The Numbers Behind the Risk
Perth's median house price reached approximately $785,000 in the first quarter of 2026, according to figures published by the Real Estate Institute of Western Australia. At that price point, a buyer who proceeds on the basis of misleading imagery and later discovers structural issues or misrepresented features faces legal costs, remediation bills, and the difficulty of unwinding a settlement — all while housing stock remains tight and comparable properties are scarce.
Reverse image searches — available free through Google Images and TinEye — take under two minutes and will flag if a photograph has appeared in prior listings. Several Perth buyers' agents operating out of Subiaco and Fremantle now include image-verification checks as a standard step in their due-diligence process. For buyers going it alone, the step is easy to skip and costly to regret.
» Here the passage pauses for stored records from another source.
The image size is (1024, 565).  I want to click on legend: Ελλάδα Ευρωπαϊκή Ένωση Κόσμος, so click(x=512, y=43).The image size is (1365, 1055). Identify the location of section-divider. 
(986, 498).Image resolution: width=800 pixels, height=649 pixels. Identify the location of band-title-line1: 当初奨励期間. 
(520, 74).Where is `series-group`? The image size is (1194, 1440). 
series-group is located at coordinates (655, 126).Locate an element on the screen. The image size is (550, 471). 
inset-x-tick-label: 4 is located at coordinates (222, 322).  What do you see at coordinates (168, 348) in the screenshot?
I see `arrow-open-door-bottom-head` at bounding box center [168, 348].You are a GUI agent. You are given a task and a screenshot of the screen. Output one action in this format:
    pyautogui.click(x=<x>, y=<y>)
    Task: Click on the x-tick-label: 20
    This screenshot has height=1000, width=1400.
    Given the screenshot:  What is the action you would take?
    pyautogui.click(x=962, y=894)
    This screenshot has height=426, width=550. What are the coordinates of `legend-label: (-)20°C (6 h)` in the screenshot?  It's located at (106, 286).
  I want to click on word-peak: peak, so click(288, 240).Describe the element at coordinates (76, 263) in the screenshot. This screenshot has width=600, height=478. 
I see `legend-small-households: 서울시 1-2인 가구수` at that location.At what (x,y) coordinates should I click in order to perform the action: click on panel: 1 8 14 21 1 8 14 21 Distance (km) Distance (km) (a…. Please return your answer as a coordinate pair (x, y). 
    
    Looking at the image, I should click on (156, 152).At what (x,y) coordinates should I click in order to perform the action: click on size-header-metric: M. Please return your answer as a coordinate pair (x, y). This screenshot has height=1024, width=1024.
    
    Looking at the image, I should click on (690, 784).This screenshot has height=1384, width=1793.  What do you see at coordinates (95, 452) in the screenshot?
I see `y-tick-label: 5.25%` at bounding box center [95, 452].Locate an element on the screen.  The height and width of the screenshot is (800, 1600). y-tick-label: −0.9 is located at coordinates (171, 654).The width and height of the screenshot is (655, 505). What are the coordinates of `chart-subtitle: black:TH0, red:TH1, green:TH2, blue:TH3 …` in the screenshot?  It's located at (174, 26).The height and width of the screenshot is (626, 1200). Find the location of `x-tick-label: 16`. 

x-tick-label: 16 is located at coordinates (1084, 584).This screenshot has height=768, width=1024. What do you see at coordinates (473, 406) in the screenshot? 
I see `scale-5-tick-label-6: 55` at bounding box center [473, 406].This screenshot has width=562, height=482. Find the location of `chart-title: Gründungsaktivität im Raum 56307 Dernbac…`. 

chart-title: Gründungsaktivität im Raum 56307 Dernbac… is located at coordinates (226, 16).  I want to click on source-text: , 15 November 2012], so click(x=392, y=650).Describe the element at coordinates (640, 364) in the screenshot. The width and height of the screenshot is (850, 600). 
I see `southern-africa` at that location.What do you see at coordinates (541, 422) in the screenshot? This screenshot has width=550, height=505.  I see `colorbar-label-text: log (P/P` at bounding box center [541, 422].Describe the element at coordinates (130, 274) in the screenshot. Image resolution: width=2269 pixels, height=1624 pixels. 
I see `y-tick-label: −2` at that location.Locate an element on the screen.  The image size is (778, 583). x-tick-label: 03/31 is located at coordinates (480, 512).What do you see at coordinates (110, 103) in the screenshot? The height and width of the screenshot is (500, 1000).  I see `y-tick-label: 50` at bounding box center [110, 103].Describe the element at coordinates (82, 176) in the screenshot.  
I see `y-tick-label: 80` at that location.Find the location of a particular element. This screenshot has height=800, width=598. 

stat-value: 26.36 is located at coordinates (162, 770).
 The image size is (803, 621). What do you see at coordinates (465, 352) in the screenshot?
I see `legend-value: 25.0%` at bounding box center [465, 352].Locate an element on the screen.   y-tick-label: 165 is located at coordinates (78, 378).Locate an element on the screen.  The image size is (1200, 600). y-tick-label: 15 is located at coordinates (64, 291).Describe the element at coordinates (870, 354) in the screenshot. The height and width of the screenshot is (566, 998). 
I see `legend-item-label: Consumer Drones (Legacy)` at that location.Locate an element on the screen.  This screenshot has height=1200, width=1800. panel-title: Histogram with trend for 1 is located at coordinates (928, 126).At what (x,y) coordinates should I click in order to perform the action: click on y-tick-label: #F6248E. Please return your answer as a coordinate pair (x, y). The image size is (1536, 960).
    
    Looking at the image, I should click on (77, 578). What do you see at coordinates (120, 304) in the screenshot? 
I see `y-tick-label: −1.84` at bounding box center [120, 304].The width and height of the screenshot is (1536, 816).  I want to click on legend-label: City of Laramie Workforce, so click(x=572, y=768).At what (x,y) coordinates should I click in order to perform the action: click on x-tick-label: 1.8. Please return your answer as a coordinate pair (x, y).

Metronet's ongoing rail expansion has also pushed buyer interest into outer corridors along the Ellenbrook and Yanchep lines, where newer housing stock is being sold off-the-plan. Off-the-plan purchases carry a particular risk with imagery: renders and artist impressions are legal to use as marketing material but are not photographs of a finished product. Consumer Protection WA's guidance draws a distinction between the two, though that distinction is not always clear in online listings.
For Perth residents buying or renting in 2026, the practical advice is consistent regardless of suburb or price bracket: request original photo metadata where possible, conduct a reverse image search before attending an inspection, and lodge a formal complaint with Consumer Protection WA if a property materially differs from its advertised images. Complaints can be submitted online or in person at Gordon Stephenson House. The agency has the power to refer matters to the State Administrative Tribunal if an agent is found to have engaged in misleading conduct. Buyers who act quickly after settlement, and who have kept records of the listing as it appeared at the time of purchase, are in the strongest position to pursue a remedy.